À Crans-Montana, l’incendie meurtrier du Nouvel An a laissé derrière lui une énigme glaçante : celle d’Emanuele Galeppini, jeune sportif prometteur, dont le corps a été retrouvé sans brûlure apparente. Une anomalie troublante qui bouleverse sa famille.
Parmi les 40 victimes de l’incendie survenu dans la nuit du Nouvel An à Crans-Montana, un cas retient particulièrement l’attention. Celui d’Emanuele Galeppini, 16 ans, présenté comme un prodige du golf italien. Alors que les autres corps ont été retrouvés calcinés dans les décombres du bar La Constellation, le sien ne portait aucune trace de brûlure, une découverte qui a immédiatement plongé sa famille dans l’incompréhension.
Un corps intact malgré un brasier dévastateur

L’avocat de la famille, Alessandro Vaccaro, ne cache pas son trouble. « Son corps était complètement intact, sans brûlure », a-t-il confirmé, soulignant l’incohérence entre l’état du cadavre et la violence extrême de l’incendie, dont la température aurait dépassé les 600 degrés. Même les effets personnels du jeune homme, téléphone et portefeuille, auraient été retrouvés intacts, un détail qui renforce encore le caractère inexplicable de la situation.
L’absence d’autopsie, une décision contestée

Autre élément déroutant : aucune autopsie n’a été pratiquée sur les victimes italiennes avant leur rapatriement. Au total, six ressortissants italiens ont péri dans le sinistre, sans qu’un examen médico-légal approfondi ne soit réalisé. Dans le cas d’Emanuele Galeppini, le certificat de décès ne mentionnerait même pas de cause officielle, une omission lourde de conséquences pour une famille en quête de réponses claires.
Une identification par ADN qui interroge
Les parents du jeune golfeur ont vécu des jours d’angoisse avant l’identification formelle du corps par ADN. Une procédure que l’avocat juge incompréhensible : le corps était reconnaissable, intact, et pourtant un test génétique a été exigé. Pourquoi un tel protocole dans ces conditions ? Cette question reste sans réponse, ajoutant une zone d’ombre supplémentaire à une affaire déjà entourée de mystère.
Était-il vraiment dans le bar cette nuit-là ?

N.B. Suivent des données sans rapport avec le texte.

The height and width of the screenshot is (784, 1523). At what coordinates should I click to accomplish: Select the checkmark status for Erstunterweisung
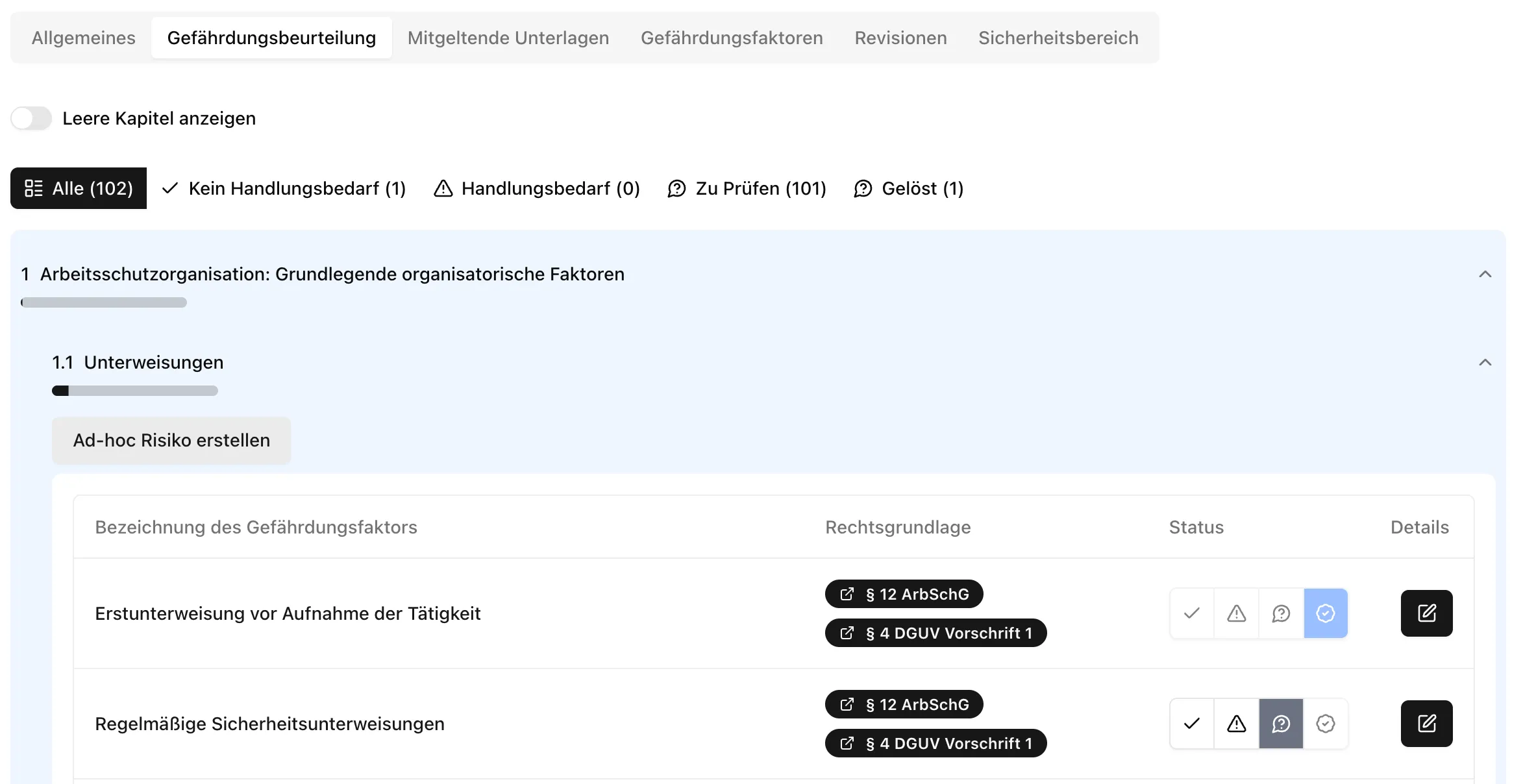(x=1191, y=613)

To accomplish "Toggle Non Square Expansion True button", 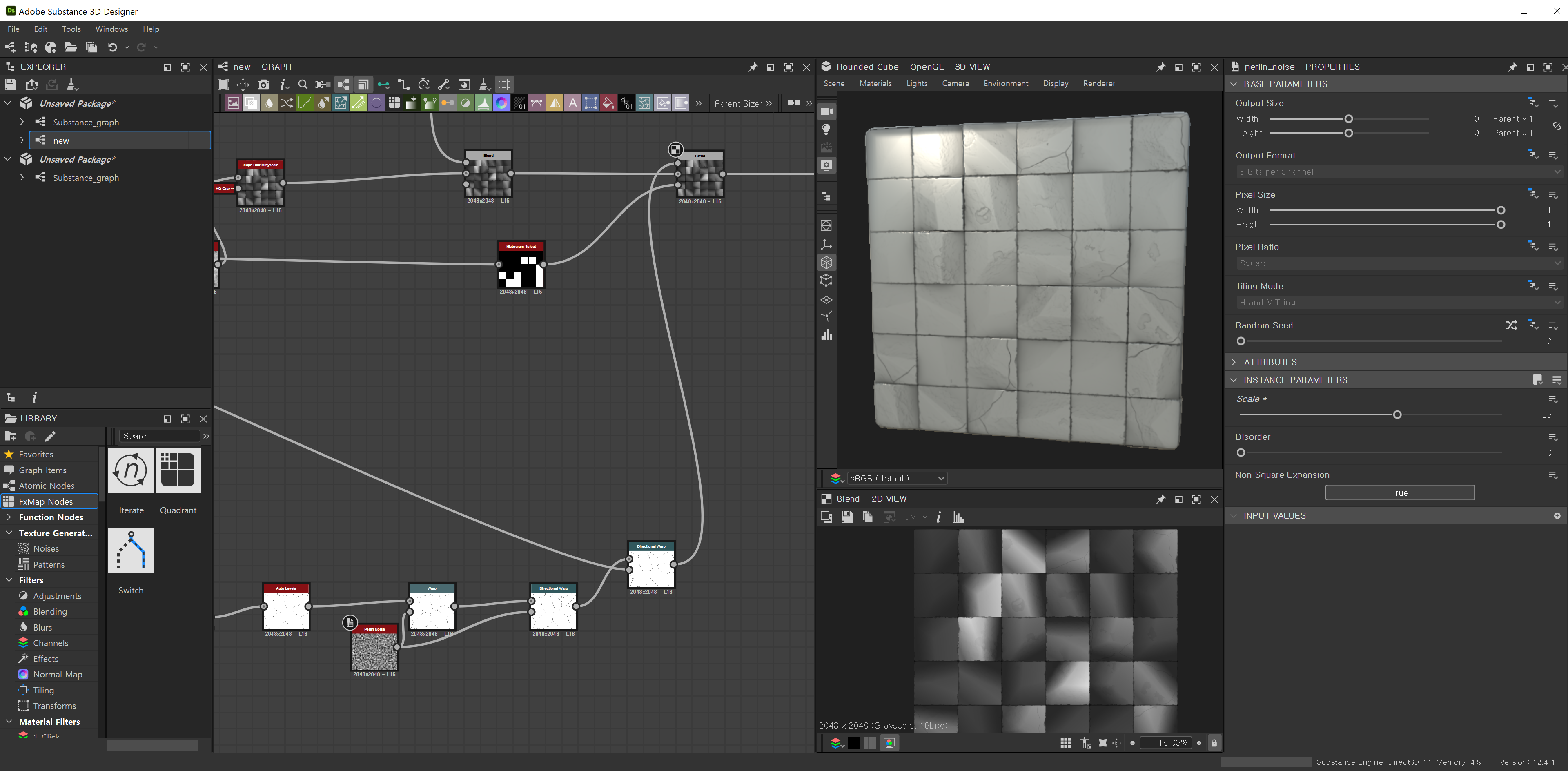I will pos(1399,492).
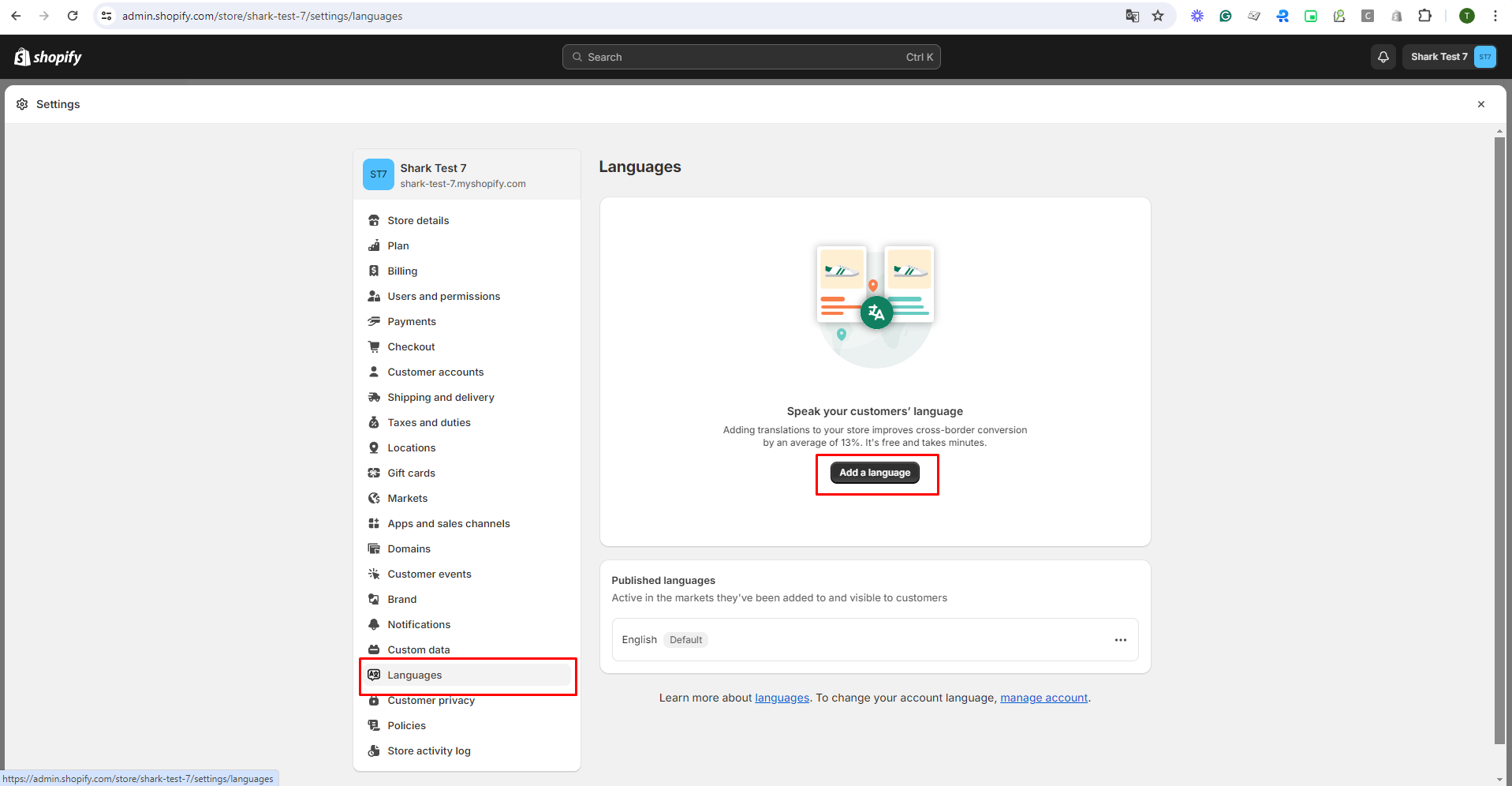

Au fil des jours, une interrogation obsède la famille : Emanuele se trouvait-il réellement à l’intérieur du bar au moment où les flammes ont ravagé l’établissement ? Aucun élément tangible ne permet aujourd’hui de l’affirmer avec certitude, et cette incertitude nourrit toutes les hypothèses, aussi douloureuses soient-elles.